Facing widespread problems, SaaS model developers increasingly look to AI “magic bullets”

OAuth appeared to be a central focus of the third-party security criticism. The widely-used authorization company has been in the news as of late for a string of breaches and exposures, some actively exploited by threat actors. In late April of this year, a report from cybersecurity firm Volexity documented how Russian state-backed hackers have found consistent success in breaching Ukraine-affiliated organizations by phishing staff with fake Microsoft login pages that are able to generate real Microsoft-generated authorization codes. Earlier in the year, researchers with other organizations uncovered theoretical OAuth attacks that involve purchasing old domain names that previously made use of the “Sign In With Google” feature, and the API of a major travel company that could pave the way to a full customer account takeover.

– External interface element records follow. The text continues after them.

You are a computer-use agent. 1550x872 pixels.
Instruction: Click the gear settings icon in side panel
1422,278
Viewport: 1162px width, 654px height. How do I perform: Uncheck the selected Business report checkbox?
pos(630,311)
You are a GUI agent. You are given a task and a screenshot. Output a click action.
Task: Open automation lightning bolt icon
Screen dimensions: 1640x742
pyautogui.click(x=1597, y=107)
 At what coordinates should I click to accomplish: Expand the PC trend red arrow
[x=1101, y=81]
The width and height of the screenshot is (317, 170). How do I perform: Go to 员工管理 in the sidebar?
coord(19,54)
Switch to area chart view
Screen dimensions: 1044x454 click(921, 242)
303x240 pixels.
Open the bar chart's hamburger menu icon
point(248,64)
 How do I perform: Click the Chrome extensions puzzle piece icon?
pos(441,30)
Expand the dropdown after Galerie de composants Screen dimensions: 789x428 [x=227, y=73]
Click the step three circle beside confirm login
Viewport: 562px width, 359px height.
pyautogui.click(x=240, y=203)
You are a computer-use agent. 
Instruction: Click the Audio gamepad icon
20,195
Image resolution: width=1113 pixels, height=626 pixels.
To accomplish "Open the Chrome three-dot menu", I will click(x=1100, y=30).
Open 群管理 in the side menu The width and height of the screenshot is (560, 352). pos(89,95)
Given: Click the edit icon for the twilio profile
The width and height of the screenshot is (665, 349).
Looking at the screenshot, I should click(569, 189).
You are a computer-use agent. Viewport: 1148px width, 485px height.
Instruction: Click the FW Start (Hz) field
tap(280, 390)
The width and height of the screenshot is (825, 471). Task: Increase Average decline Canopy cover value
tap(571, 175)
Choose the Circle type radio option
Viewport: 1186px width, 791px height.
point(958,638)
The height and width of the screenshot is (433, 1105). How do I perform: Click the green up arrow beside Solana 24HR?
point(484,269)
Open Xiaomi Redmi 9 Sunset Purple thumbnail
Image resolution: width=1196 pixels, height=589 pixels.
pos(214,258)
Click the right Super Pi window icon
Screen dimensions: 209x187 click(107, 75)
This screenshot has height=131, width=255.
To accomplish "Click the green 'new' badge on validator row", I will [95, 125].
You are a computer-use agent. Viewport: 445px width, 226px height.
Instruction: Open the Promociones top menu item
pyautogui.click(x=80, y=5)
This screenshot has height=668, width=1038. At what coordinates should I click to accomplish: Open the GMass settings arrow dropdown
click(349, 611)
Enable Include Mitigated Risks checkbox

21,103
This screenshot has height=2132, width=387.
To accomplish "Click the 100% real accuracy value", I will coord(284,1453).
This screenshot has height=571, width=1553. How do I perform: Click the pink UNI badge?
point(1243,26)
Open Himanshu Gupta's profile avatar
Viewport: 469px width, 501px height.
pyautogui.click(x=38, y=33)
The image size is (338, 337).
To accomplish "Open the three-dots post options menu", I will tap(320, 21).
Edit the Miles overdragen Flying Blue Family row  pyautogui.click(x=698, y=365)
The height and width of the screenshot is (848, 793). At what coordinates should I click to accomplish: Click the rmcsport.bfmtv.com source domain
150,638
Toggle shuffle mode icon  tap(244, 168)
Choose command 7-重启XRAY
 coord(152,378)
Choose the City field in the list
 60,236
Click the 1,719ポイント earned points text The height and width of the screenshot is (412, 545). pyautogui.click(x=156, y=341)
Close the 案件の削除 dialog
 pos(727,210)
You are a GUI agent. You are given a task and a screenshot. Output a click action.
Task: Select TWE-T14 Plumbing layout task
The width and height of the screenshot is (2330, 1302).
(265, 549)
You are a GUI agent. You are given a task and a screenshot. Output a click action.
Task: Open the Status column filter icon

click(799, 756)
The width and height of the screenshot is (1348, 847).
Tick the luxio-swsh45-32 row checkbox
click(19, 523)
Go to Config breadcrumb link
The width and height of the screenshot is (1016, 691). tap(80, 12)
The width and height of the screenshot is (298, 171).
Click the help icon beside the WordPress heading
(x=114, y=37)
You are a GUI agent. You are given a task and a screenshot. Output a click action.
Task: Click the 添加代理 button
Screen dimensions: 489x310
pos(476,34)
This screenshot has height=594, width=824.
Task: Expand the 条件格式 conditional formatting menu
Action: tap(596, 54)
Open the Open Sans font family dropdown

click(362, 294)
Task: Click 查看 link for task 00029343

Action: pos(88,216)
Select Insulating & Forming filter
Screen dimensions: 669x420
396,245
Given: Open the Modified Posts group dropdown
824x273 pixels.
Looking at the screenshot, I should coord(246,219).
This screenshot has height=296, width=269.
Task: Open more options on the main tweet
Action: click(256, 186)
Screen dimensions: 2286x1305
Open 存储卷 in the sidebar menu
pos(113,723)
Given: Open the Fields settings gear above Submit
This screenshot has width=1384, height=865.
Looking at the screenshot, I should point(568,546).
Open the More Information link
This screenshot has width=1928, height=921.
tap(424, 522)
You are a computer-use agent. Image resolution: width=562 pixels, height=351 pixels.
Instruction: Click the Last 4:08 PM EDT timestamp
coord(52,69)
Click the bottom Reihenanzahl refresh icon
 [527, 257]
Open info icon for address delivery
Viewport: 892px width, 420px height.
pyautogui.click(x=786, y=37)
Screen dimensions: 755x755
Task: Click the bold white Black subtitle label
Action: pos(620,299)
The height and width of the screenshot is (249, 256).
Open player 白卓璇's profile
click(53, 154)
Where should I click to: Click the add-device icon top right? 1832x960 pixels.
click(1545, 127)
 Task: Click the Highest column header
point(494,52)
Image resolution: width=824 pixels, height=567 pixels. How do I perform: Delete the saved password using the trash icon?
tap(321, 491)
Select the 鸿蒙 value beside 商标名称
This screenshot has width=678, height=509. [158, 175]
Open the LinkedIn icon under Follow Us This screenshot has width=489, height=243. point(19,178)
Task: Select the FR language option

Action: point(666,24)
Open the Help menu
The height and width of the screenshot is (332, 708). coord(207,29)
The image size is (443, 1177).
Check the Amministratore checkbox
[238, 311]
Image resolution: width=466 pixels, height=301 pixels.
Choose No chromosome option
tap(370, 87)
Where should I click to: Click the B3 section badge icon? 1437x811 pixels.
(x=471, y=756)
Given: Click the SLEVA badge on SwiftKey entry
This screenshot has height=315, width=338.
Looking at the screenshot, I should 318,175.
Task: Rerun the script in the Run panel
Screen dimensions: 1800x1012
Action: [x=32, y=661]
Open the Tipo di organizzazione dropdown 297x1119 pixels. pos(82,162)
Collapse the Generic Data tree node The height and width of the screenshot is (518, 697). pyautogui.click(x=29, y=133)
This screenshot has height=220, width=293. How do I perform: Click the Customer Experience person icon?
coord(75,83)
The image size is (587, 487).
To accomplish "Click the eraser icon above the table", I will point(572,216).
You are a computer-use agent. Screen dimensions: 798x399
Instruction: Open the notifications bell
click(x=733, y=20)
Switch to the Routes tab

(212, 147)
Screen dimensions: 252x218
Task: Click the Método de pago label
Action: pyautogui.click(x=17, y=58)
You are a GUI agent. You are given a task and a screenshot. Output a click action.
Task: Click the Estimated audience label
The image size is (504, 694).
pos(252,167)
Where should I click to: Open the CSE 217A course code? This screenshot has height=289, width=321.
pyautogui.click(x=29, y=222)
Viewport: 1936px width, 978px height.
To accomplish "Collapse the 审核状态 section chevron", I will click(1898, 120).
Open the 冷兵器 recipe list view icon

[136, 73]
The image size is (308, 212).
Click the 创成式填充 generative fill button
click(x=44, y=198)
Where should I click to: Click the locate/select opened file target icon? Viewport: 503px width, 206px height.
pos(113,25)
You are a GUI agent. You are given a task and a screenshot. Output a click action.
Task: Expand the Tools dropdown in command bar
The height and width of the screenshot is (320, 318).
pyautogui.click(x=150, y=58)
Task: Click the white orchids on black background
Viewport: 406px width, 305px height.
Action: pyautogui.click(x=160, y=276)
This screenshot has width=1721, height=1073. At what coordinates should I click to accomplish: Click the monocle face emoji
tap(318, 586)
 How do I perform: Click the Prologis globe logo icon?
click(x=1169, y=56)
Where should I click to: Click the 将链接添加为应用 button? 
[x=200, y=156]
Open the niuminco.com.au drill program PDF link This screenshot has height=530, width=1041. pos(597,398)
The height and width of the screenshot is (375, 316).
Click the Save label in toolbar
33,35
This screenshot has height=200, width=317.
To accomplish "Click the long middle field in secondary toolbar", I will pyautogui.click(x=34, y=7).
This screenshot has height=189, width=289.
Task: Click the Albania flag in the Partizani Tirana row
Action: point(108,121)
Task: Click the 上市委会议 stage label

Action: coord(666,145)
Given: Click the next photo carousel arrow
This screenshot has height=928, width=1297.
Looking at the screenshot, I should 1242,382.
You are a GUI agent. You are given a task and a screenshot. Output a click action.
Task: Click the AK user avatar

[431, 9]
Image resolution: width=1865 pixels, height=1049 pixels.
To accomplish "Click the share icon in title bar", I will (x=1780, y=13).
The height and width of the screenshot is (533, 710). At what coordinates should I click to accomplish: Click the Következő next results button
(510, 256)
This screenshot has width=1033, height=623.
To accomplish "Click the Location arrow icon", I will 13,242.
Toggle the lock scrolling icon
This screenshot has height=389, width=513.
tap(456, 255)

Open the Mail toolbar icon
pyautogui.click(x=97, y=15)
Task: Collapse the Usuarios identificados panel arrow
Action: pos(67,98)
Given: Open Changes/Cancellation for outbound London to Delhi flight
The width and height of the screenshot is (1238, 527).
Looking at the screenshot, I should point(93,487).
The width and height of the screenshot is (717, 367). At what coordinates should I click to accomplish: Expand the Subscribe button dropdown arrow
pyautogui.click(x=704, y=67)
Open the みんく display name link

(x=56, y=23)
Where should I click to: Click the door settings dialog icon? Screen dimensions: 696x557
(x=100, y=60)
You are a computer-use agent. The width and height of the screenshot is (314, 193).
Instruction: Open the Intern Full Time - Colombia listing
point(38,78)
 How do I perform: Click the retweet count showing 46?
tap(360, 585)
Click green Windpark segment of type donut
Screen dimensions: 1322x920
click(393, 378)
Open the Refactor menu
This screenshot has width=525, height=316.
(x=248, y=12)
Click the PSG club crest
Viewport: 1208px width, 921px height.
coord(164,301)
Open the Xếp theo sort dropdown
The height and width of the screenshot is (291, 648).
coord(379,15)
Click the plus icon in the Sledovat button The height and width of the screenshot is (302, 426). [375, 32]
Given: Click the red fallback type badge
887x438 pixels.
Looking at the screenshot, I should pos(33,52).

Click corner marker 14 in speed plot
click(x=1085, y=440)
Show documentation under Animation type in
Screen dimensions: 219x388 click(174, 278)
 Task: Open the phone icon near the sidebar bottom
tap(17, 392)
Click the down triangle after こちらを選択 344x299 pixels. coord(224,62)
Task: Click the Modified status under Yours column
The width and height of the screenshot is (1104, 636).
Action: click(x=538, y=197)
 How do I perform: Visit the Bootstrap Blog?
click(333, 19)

Opet’s missive is making waves in circles that have generally been counting on near-term AI developments to solve all the security woes related to SaaS models. “Agentic AI” is the particular hot item being touted as the solution to endemic cybersecurity staffing shortages, essentially acting as a human replacement for more complex defense tasks. However, these technologies are not yet fully fleshed out. In the meantime, Opet’s advice to reject SaaS models that cannot guarantee security may be impractical in quite a number of situations.

Mark Townsend, Co-founder & CTO of AcceleTrex, notes that one thing that SaaS models could do in the near term to inspire more confidence is to invest in more regular third-party security testing: “When buying SaaS, you’re buying a system deployed by a vendor that you are trusting your data to. Many will provide an annual pen test report and demonstrate alignment with SOC2 and other standards, but as the author points out, a lot happens within these apps, and the infrastructure that enables them, over the course of a year. The security of these systems is fairly opaque and requires a bit more transparency between the vendor and the consumer as to how the data is secured. You can’t be too prescriptive without giving the vendors an easy out. It inspires constructive conversations that I think are necessary and important to have. It points to a frustration among consumers that vendors are simply not doing enough and many are prioritizing speed above security. The rush to stay ahead of the competition has led to several issues over the years. A balance needs to be made and demonstrated to the market. I think his comments are balanced and hopefully inspire some positive change amongst SaaS suppliers and consumers. Change will not happen until more consumers demand it. This letter is a start, but others need to sign on to it and start making those demands of their providers to create meaningful change.”